§ Collected data entries:
┄┄┄┄┄┄┄┄┄┄

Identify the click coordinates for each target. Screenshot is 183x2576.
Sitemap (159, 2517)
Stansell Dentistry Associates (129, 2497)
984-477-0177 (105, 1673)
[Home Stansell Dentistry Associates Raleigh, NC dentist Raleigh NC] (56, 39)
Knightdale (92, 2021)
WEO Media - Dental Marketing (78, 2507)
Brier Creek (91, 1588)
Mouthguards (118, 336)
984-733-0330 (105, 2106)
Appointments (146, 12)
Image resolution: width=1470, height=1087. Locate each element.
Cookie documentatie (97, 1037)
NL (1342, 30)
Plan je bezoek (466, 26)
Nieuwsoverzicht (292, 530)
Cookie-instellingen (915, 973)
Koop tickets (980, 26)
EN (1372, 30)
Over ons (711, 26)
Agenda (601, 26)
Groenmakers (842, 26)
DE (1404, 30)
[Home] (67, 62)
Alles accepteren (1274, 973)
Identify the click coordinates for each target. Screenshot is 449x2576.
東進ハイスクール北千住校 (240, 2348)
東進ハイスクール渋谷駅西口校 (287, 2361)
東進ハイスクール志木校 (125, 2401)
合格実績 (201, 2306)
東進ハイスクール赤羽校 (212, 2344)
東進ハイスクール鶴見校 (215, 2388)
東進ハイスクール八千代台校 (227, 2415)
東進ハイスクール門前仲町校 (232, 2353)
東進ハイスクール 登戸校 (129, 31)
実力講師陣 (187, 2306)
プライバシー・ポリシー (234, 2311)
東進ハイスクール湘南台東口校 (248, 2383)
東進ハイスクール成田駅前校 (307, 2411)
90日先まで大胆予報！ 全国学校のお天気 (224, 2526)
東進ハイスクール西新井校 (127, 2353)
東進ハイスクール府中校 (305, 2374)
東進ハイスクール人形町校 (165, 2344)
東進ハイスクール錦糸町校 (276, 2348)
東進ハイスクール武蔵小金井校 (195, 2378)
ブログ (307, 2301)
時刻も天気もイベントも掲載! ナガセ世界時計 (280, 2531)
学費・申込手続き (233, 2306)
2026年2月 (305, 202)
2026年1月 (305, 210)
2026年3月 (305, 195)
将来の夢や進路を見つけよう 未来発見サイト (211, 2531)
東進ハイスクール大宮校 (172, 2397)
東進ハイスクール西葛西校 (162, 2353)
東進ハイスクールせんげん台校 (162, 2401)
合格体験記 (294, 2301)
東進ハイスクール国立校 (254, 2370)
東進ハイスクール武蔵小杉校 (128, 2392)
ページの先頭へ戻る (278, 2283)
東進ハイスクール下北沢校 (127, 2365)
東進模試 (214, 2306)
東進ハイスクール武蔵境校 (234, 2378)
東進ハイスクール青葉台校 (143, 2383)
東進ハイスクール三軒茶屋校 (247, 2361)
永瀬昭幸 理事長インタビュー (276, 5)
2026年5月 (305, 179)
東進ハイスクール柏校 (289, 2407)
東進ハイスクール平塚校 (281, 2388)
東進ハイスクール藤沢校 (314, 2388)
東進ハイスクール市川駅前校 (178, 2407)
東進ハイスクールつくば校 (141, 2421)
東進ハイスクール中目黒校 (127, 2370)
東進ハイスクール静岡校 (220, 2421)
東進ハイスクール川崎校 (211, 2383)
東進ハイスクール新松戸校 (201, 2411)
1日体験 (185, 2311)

┄┄┄┄┄┄┄┄┄┄

§ WHAT YOU ARE ASKED TO DO: Could you retype exactly the lines above, starting at the line that contains "東進ハイスクール門前仲町校 (232, 2353)" and ending at the line that contains "東進ハイスクール大宮校 (172, 2397)", and nothing more?

§ ANSWER TO THIS TASK:
東進ハイスクール門前仲町校 (232, 2353)
東進ハイスクール 登戸校 (129, 31)
実力講師陣 (187, 2306)
プライバシー・ポリシー (234, 2311)
東進ハイスクール湘南台東口校 (248, 2383)
東進ハイスクール成田駅前校 (307, 2411)
90日先まで大胆予報！ 全国学校のお天気 (224, 2526)
東進ハイスクール西新井校 (127, 2353)
東進ハイスクール府中校 (305, 2374)
東進ハイスクール人形町校 (165, 2344)
東進ハイスクール錦糸町校 (276, 2348)
東進ハイスクール武蔵小金井校 (195, 2378)
ブログ (307, 2301)
時刻も天気もイベントも掲載! ナガセ世界時計 (280, 2531)
学費・申込手続き (233, 2306)
2026年2月 (305, 202)
2026年1月 (305, 210)
2026年3月 (305, 195)
将来の夢や進路を見つけよう 未来発見サイト (211, 2531)
東進ハイスクール大宮校 (172, 2397)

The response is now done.